Amarok/Development/DynamicCollectionDevel

This is a simple copy of the original Dynamic Collection wiki page. While the old page is mainly aimed at users, this page still contains the original developer information.

About dynamic collection

Amarok currently does not support tracks on removable devices very well. It assumes that all tracks which are part of the collection are available all the time and that their path does not change over time. Dynamic collection is the working title I just invented for a project to improve the way Amarok identifies the tracks in its collection (feel free to propose others). It should solve much of bug #87391.

Please note that this is only about including files which are not on a local disks in Amarok's local collection DB in a better way. It is not about actually using remote collection databases. If I understood Andrew correctly, his SoC proposal was about just that, but by now his ideas are pretty close to mine. Andrew, maybe you have time to add your thoughts to this page.

Current state of Amarok

Amarok uses an audio file's absolute path as an unique identifier. That works fine as long as Amarok's whole collection is stored in a way that makes it accessible by Amarok permanently under the same path. When part of the collection are not stored that way, e.g. on external harddisks or network shares, well known problems arise:

Amarok forgets about the files if incremental scanning is activated and the device is not mounted
Amarok does not handle changing mount points.

The idea behind dynamic collection

To play a file, a valid URL pointing to that file is required. The core of my idea is a change of the way Amarok stores that URL. Each URL can be split into two parts, a first part which identifies the device a file is stored on, and a second part which gives the relative path of the file on that device.

Amarok can then automagically generate a unique identifier of the device and store that identifier together with the relative path in the collection database. All files on the same device would have the same identifier, but different relative paths.
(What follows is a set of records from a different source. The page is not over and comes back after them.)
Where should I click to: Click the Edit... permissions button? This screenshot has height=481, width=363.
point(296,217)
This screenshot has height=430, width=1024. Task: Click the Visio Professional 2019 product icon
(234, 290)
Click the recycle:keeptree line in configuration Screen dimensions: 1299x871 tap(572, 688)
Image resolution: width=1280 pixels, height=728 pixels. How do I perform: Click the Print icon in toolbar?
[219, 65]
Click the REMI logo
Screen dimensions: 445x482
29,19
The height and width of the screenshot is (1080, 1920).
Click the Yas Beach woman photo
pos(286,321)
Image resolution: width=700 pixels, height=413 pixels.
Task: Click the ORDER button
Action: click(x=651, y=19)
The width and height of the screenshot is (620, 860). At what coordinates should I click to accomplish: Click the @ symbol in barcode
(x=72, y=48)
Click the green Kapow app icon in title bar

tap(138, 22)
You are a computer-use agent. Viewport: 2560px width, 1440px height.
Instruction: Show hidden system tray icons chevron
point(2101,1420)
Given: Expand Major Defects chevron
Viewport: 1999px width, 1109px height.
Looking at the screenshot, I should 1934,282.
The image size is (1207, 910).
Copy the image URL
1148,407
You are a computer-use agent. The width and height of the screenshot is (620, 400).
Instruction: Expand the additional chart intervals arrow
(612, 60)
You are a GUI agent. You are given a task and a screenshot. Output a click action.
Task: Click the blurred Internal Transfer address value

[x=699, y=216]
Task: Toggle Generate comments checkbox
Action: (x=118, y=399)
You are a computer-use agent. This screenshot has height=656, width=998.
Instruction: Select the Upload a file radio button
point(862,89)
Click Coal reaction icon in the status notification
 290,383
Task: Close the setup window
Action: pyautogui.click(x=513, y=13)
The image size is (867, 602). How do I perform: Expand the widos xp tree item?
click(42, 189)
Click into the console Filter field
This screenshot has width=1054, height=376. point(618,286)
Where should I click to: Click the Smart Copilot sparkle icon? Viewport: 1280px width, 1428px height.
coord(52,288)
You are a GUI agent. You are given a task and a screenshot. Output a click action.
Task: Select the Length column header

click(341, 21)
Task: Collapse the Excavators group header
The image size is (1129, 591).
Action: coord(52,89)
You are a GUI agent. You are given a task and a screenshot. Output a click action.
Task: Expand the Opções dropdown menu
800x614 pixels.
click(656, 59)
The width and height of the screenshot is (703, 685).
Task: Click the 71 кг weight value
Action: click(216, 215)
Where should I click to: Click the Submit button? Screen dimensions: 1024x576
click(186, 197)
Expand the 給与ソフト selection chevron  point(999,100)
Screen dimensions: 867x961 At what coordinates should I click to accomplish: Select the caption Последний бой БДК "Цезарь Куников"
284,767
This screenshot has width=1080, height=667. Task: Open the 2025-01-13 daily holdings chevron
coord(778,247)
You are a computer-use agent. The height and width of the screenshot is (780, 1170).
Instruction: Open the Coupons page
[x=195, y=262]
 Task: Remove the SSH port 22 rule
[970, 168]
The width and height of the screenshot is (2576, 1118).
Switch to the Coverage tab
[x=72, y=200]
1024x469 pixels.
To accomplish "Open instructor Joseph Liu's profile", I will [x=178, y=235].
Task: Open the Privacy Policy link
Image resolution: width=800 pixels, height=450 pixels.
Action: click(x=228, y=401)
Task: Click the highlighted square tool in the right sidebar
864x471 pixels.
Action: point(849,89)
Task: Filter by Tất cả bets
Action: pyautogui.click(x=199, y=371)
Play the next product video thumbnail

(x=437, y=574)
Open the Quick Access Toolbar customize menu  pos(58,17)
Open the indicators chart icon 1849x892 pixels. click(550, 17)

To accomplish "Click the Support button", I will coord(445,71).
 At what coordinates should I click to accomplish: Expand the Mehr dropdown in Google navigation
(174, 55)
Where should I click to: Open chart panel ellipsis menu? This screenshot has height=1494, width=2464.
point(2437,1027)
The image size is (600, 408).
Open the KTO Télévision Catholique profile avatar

Instead of a single field as primary key Amarok would the use the device identifier and the relative path as composite primary key.

For this to work, we need ways to identify devices. Some ideas:

the HAL volume.uuid if available
Andrew proposed a hash of the server's name/IP and the share name for network shares (ie hashing on the URL)
For CDs:

CD label for data CDs, if sufficient (md5 hash of the CD's TOC? how large is a TOC?)
the freedb.org disc id - there should be code in KsCD or KAudioCreator

for a fallback, we could just hash on the path of the mount point. loses some functionality, but you expect that with a fallback solution
if everything fails: use a special value (like 0 or -1) to mark that the URL/directory field contains the absolute path and not a relative path. Probably the best thing to do when upgrading the database. (Do we need to upgrade the DB? Wouldn't bumping the version number and thus rescanning be OK? -- the statistics table uses a song's URL as PK and would have to be migrated too...rescanning would give us deviceIds for all songs in the tags table, but we would not have the deviceIds in the statistics table->statistics would not be associated with songs anymore. It might be solvable with additional migration code)
your ideas here....

"Plugins" is probably the first thing which comes to one's mind when reading that list.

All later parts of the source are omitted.